After I posted this, I have moved the speakers 3” closer together and 6” forward.        
 I had ordered a brand new passive preamp and it arrived the other day and was hoping to have music again , but it’s doa.       Just going to cut my losses and move on. The other day a member on here posted a Pass Labs xp 2.5 for I bought that and should have it in a week or so.

Once I get things up and running again will see if those moves helped with the sound-stage at all

Tilting the blinds up & down if you have a lot will make a difference. I had 12’ X. 22’ of Windows and blinds in a condo.


Yes I most certainly
large room with a high vaulted ceiling and 3 of the walls are  half glass full width so everywhere has blinds covering them, played around with varying degrees of open/close/up/down and have a fairly good balance I think for now.
Dont get me started again, drives the wife


How can a passive pre be DOA. Have you check to make sure the tubes are working?

@ soundsrealaudio

this passive pre didnt have was like a Tortuga Preamp( it WAS NOT theirs ).


Kidding about the tubes......just hard to believe a passive pre would be DOA, I mean what the H can go wrong.

I would like to know the same.....

 I connected the cables to it, put the power cord to it, turned the turntable on and was ready to hear some music....and kept turning the volume till it was maxed out and could barely hear the music.       contacted the builder and he had me check things, which I had already done before contacting him.......then I tried using a dvd player as I thought maybe the phono preamp finally died...but had the same issue when using the dvd player.    he tried to say that it was something in my system that was causing this so  I bought a cheap preamp off of ebay, hooked it up and everything in the system works like it the issue is the passive preamp.         this is the second time I have had an issue with his preamp and have decided to move on.

speakers have been moved forward , backward, in / out and there was no change.   
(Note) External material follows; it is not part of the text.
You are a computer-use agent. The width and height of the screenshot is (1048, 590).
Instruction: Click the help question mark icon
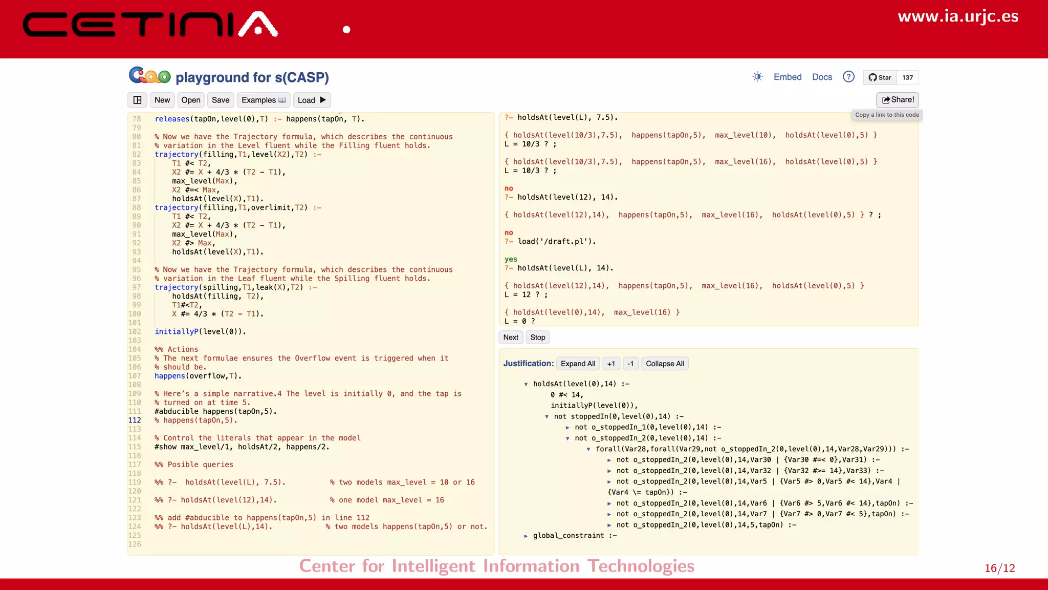coord(848,77)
In the thread I mention that the room is treated .

i recently bought a pass labs preamp and that did give me some soundstage, but only on certain albums.    

As as much as I like the speakers, I think they are the reason why I don’t get it like I did with the other set ups.....
Hard to keep up with all of your changes... but different rooms require different set-ups.

"  Hard to keep up with all of your changes.."

I have tried to update the thread as I go and just recently picked up the Pass Labs preamp.